- WHAT THE EXERCISE ASKS -
Copy out each of the following records verbatim, without changing anything.

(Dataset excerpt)
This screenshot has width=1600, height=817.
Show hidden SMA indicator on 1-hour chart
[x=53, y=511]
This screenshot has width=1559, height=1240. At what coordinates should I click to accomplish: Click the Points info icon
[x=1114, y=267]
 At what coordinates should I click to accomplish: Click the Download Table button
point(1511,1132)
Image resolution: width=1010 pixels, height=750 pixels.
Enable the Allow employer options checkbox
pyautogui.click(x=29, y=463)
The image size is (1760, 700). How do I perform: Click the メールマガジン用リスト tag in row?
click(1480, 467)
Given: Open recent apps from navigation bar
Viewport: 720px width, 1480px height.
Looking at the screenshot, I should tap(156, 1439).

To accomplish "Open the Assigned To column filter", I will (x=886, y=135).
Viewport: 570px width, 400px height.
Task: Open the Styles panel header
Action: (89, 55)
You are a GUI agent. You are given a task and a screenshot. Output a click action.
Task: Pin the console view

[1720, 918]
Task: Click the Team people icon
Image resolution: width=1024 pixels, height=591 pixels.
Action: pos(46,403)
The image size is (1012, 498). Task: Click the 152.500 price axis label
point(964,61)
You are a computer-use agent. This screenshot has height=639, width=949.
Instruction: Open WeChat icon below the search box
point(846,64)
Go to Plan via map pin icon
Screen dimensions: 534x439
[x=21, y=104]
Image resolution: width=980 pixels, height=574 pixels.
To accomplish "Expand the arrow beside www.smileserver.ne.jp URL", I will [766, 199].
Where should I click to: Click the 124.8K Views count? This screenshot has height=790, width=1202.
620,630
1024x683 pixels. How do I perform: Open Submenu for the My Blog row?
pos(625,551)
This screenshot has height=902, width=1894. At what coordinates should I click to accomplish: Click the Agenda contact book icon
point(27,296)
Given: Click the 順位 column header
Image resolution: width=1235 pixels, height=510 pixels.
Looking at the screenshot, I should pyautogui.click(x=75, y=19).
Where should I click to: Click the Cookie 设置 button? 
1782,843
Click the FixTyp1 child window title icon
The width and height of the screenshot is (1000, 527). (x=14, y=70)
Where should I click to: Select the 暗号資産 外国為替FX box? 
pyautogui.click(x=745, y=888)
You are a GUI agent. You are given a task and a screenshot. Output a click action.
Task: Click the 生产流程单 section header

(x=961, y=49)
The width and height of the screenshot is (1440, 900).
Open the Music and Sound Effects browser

- EXERCISE RESULT -
This screenshot has width=1600, height=817.
Show hidden SMA indicator on 1-hour chart
[x=53, y=511]
This screenshot has width=1559, height=1240. At what coordinates should I click to accomplish: Click the Points info icon
[x=1114, y=267]
 At what coordinates should I click to accomplish: Click the Download Table button
point(1511,1132)
Image resolution: width=1010 pixels, height=750 pixels.
Enable the Allow employer options checkbox
pyautogui.click(x=29, y=463)
The image size is (1760, 700). How do I perform: Click the メールマガジン用リスト tag in row?
click(1480, 467)
Given: Open recent apps from navigation bar
Viewport: 720px width, 1480px height.
Looking at the screenshot, I should tap(156, 1439).

To accomplish "Open the Assigned To column filter", I will (x=886, y=135).
Viewport: 570px width, 400px height.
Task: Open the Styles panel header
Action: (89, 55)
You are a GUI agent. You are given a task and a screenshot. Output a click action.
Task: Pin the console view

[1720, 918]
Task: Click the Team people icon
Image resolution: width=1024 pixels, height=591 pixels.
Action: pos(46,403)
The image size is (1012, 498). Task: Click the 152.500 price axis label
point(964,61)
You are a computer-use agent. This screenshot has height=639, width=949.
Instruction: Open WeChat icon below the search box
point(846,64)
Go to Plan via map pin icon
Screen dimensions: 534x439
[x=21, y=104]
Image resolution: width=980 pixels, height=574 pixels.
To accomplish "Expand the arrow beside www.smileserver.ne.jp URL", I will [766, 199].
Where should I click to: Click the 124.8K Views count? This screenshot has height=790, width=1202.
620,630
1024x683 pixels. How do I perform: Open Submenu for the My Blog row?
pos(625,551)
This screenshot has height=902, width=1894. At what coordinates should I click to accomplish: Click the Agenda contact book icon
point(27,296)
Given: Click the 順位 column header
Image resolution: width=1235 pixels, height=510 pixels.
Looking at the screenshot, I should pyautogui.click(x=75, y=19).
Where should I click to: Click the Cookie 设置 button? 
1782,843
Click the FixTyp1 child window title icon
The width and height of the screenshot is (1000, 527). (x=14, y=70)
Where should I click to: Select the 暗号資産 外国為替FX box? 
pyautogui.click(x=745, y=888)
You are a GUI agent. You are given a task and a screenshot. Output a click action.
Task: Click the 生产流程单 section header

(x=961, y=49)
The width and height of the screenshot is (1440, 900).
Open the Music and Sound Effects browser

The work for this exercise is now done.